Mencionou Portugal. Há 15 anos, o país estava entre os mais endividados do mundo. Como avalia o caminho feito até aqui?
Sempre tive a sensação de que Portugal esteve numa situação muito melhor do que a Grécia, por exemplo. E, sinceramente, muitos dos líderes europeus com quem falei durante a crise financeira diziam a mesma coisa. Se perguntassem sobre a Grécia, ninguém confiava no país. Se perguntassem sobre Portugal, diziam que queriam ajudar, confiamos em Portugal. Eles estão a tentar fazer a coisa certa. E acho que o país o demonstrou. É notável. E o crescimento de Portugal tem sido decente em comparação com o resto da Europa. Prevê-se que seja um pouco mais lento este ano, mas o crescimento está acima da média. Tem sido um bom período. Não estou a seguir a política em detalhe, mas Portugal está claramente num caminho melhor do que muitos países europeus.
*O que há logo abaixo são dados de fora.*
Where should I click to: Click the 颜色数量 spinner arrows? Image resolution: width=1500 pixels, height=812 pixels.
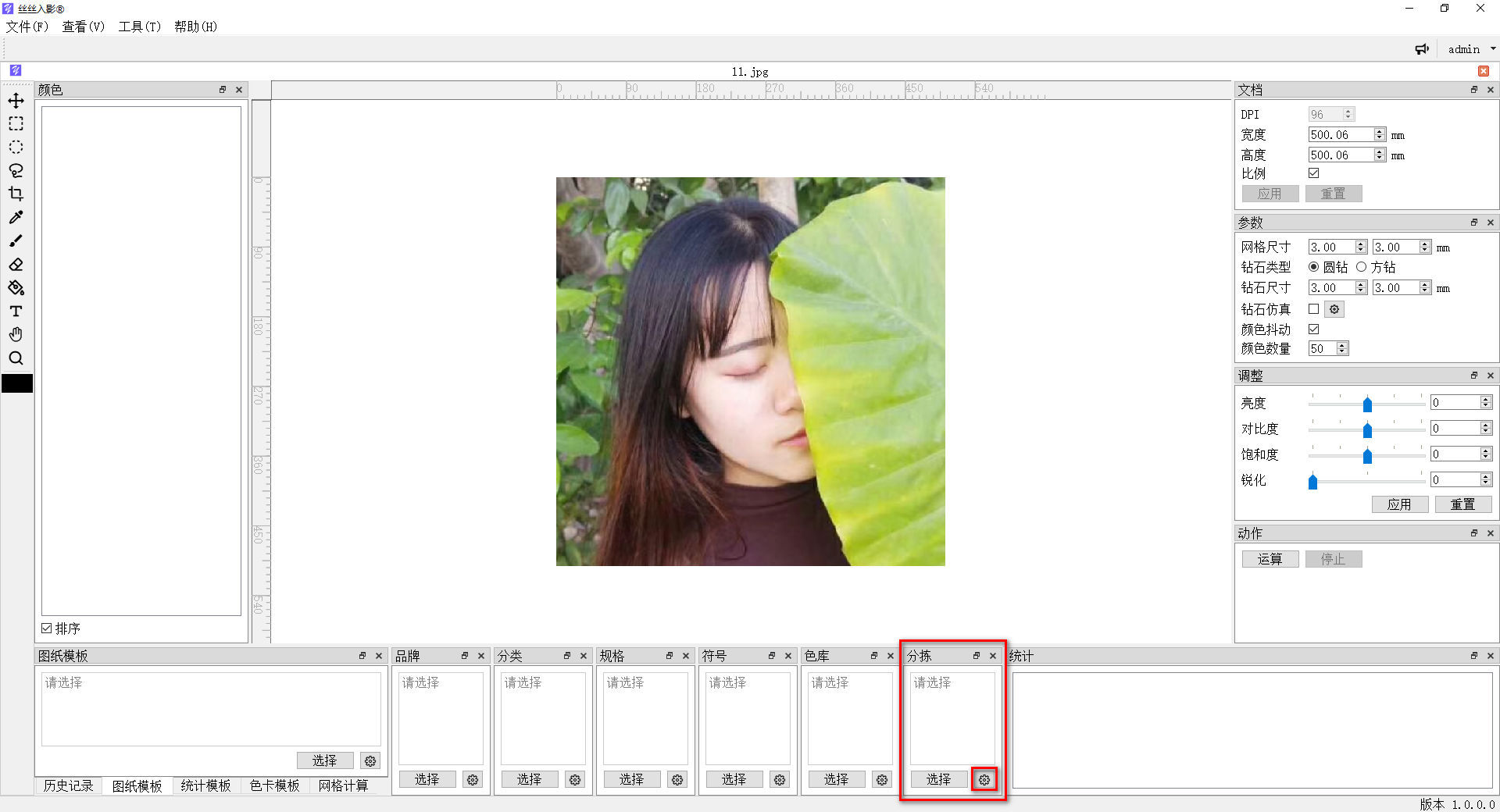click(x=1342, y=349)
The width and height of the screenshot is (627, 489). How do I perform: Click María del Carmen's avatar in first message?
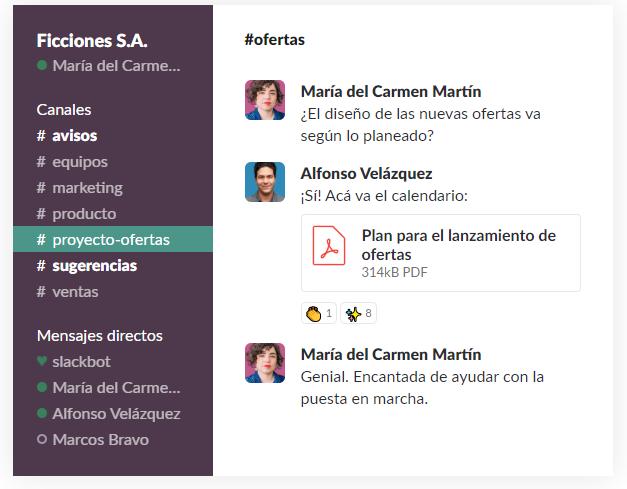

Mas podemos dizer que foi indolor também, como diz o FMI, com uma aterragem suave na Zona Euro e nos EUA?
A situação da Alemanha é muito problemática para Portugal. Não há dúvida de que se a Alemanha continuar em recessão – é uma economia muito grande – afeta Portugal. Isso diminui as perspetivas de crescimento de Portugal. Mas os fundamentos estão nas mãos de Portugal, na forma como o país gere a sua economia. A Alemanha não está bem, mas a Polónia está a sair-se muito bem. A Roménia é um país que, simplesmente não consigo compreender, o quão bem está. Quando eu era jogador de xadrez, os romenos eram notoriamente corruptos, mas agora estão talvez com uma economia 5 ou 10 anos atrás da Polónia. E Portugal não está tão bem como Espanha, mas está a avançar. São definitivamente histórias positivas na Europa, à exceção da Alemanha, claro.